H2O K-Means

K-Means falls in the general category of clustering algorithms.

Input

It takes in a DataFrame as input

Type

ml-estimator

Class

fire.nodes.h2o.NodeH2OKMeans

Fields

Name

Title

Description

modelIdentifier

Model Identifier

modelIdentifier starts with $loop & columns names separated with underscore. Example: $loop_columnName1_columnName2.

maxIterations

Max Iterations

Maximum number of iterations.

featuresCols

Feature Columns

Features to be used for Modelling

splitRatio

Split Ratio

Split Ratio

standardize

Standardize

Standardize numeric columns to have zero mean and unit variance.

seed

Seed

Seed for pseudo random number generator (if applicable).

init

Initialization mode

Initialization mode.

estimateK

Estimate k

Whether to estimate the number of clusters (<=k) iteratively and deterministically.

k

K

The max. number of clusters.

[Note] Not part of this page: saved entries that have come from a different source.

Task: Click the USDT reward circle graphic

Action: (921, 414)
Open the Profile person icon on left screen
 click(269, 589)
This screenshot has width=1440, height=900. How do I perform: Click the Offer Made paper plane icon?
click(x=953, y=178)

If estimate_k is disabled, the model will find k centroids, otherwise it will find up to k centroids.

dynamicClusteringCol

Dynamic Clustering Column

Column with varying K values. If empty default K values will be used.

saveCentroidsPath

Save Centroids Path

Save Centroids as CSV

clusterSizeConstraints

Cluster Size Constraint

An array specifying the minimum number of points that should be in each cluster. The length of the constraints array has to be the same as the number of clusters.

nfolds

Number of Folds

Number of folds for K-fold cross-validation (0 to disable or >= 2).

keepCrossValidationModels

Keep Cross Validation Models

Whether to keep the cross-validated models. Keeping cross-validation models may consume significantly more memory in the H2O cluster.

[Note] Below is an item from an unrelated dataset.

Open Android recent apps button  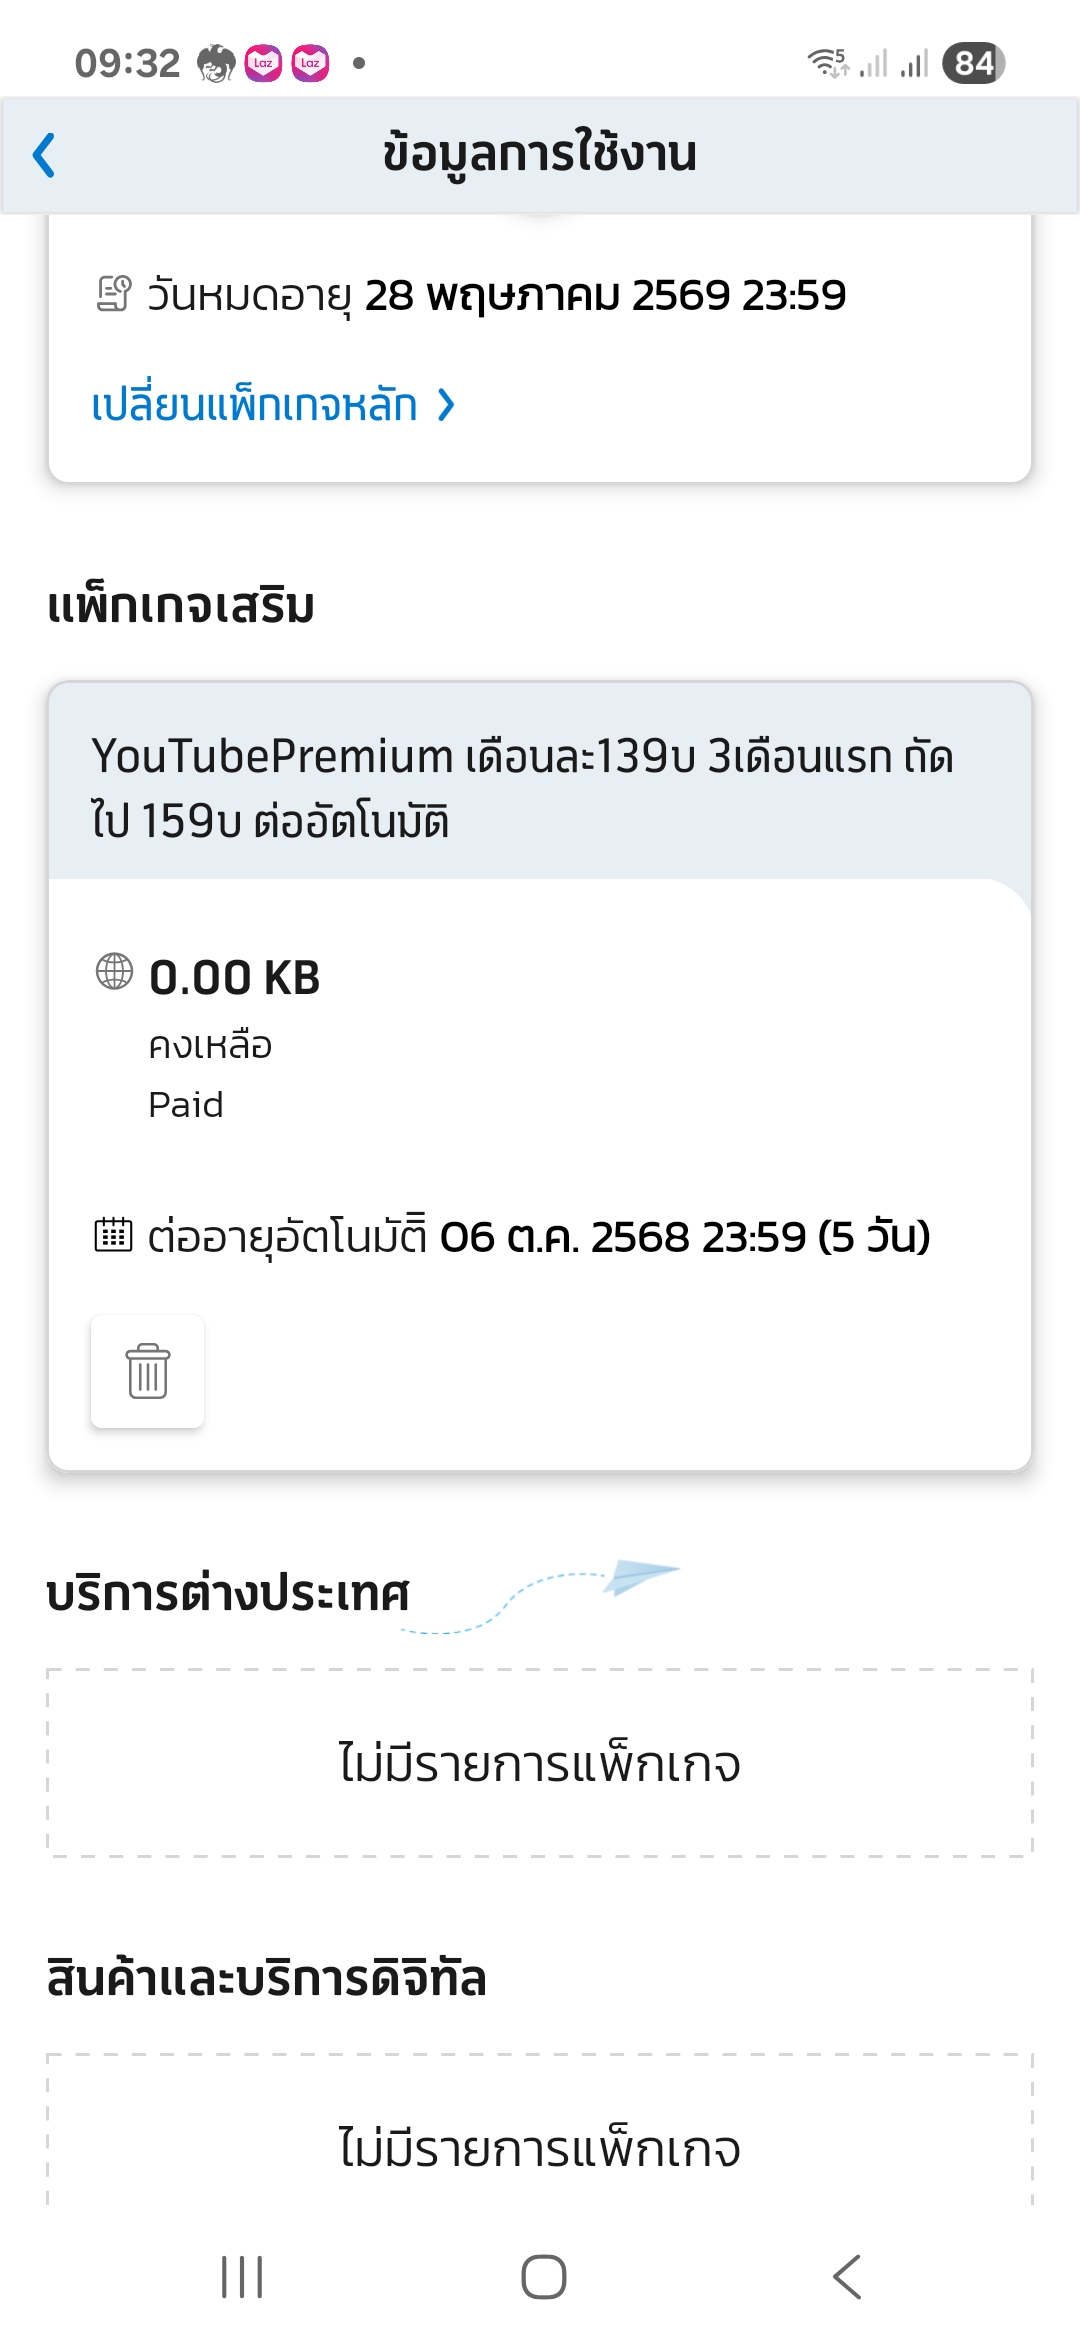(x=242, y=2277)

keepCrossValidationPredictions

Keep Cross Validation Predictions

Whether to keep the predictions of the cross-validation predictions. This needs to be set to TRUE if running the same AutoML object for repeated runs because CV predictions are required to build additional Stacked Ensemble models in AutoML.

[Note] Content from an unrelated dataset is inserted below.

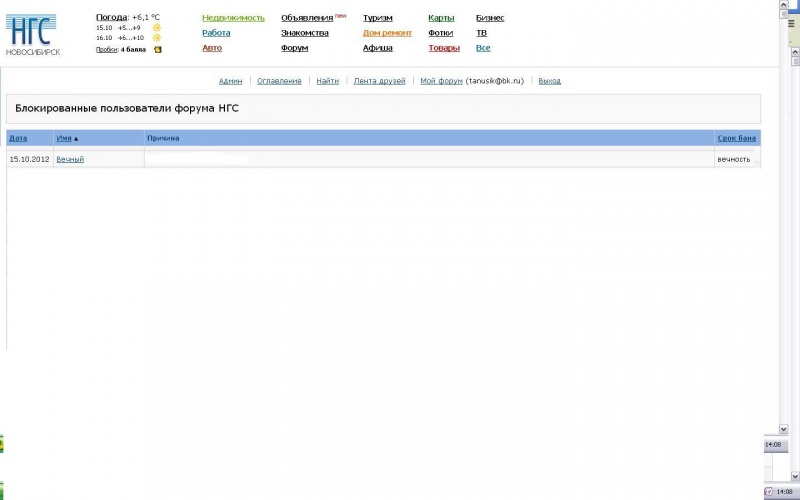This screenshot has width=800, height=500.
Task: Sort the table by Дата column
Action: point(18,138)
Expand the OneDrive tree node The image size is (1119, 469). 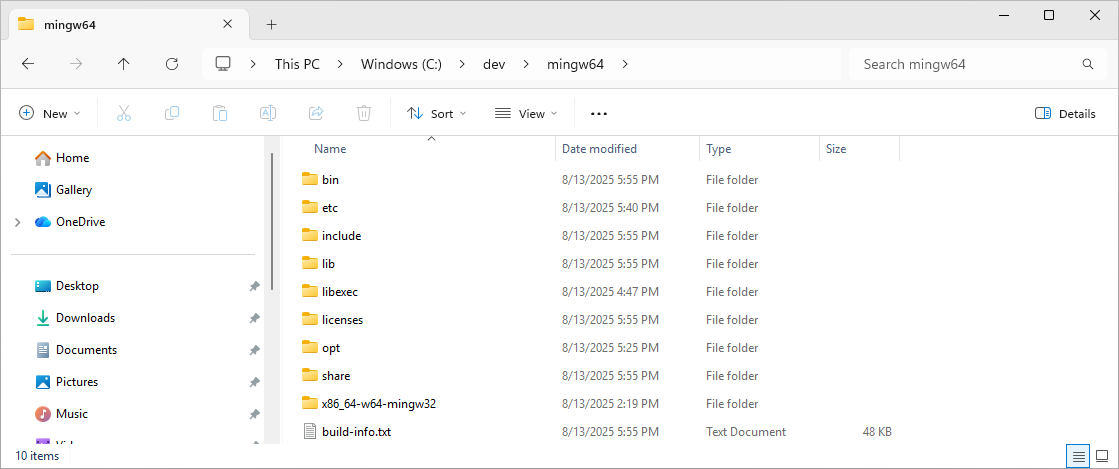[18, 222]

keepCrossValidationFoldAssignment

Keep Cross Validation Fold Assignment

Whether to keep cross-validation assignments.

foldCol

Fold Column

Column with cross-validation fold index assignment per observation.

foldAssignment

Fold Assignment

Cross-validation fold assignment scheme, if fold_column is not specified. The ‘Stratified’ option will stratify the folds based on the response variable, for classification problems.

categoricalEncoding

Categorical Encoding

Specify one of the various encoding schemes for handling categorical features

ignoreConstCols

Ignore Const Columns

Ignore constant columns.

columnsToCategorical

Columns to Categorical

Columns to be Categorical encoded

scoreEachIteration

Score Each Iteration

Whether to score during each iteration of model training.

maxRuntimeSecs

Max Runtime Secs

his argument specifies the maximum time that the AutoML process will run for. If both max_runtime_secs and max_models are specified, then the AutoML run will stop as soon as it hits either of these limits. If neither max_runtime_secs nor max_models are specified, then max_runtime_secs defaults to 3600 seconds (1 hour).

Grid Search

Grid Search

paramKeys

Param Name

Param Names. eg: maxDepth ,learnRate, nTrees,distribution

paramValues

Param Value

Enter comma separated values.eg: 4,5,6, eg: gaussian, gamma, bernoulli

gridStrategy

Grid Search Strategy

Strategy to use for model hyperparameter search. Cartesian does exhaustive search; RandomDiscrete searches randomly within given time or model limits.

gridMaxModels

Grid Max Models

Maximum number of models to build in the grid search (0 for unlimited).

gridMaxRuntimeSecs

Grid Max Runtime Seconds

Maximum runtime in seconds for the grid search (0 for unlimited).

gridStoppingRounds

Grid Stopping Rounds

Early stopping based on convergence of the metric during grid search (0 to disable).

gridStoppingTolerance

Grid Stopping Tolerance

Tolerance for metric-based stopping criterion during grid search.

gridStoppingMetric

Grid Stopping Metric

Metric to use for early stopping during grid search (AUTO: logloss for classification, deviance for regression).

gridParallelism

Grid Parallelism

Level of parallelism to use when building models in the grid.

gridSelectBestModelBy

Grid Select Best Model By

Metric used to select the best model from the grid.

Details

K-Means falls in the general category of clustering algorithms. Clustering is a form of unsupervised learning that tries to find structures in the data without using any labels or target values. Clustering partitions a set of observations into separate groupings such that an observation in a given group is more similar to another observation in the same group than to another observation in a different group.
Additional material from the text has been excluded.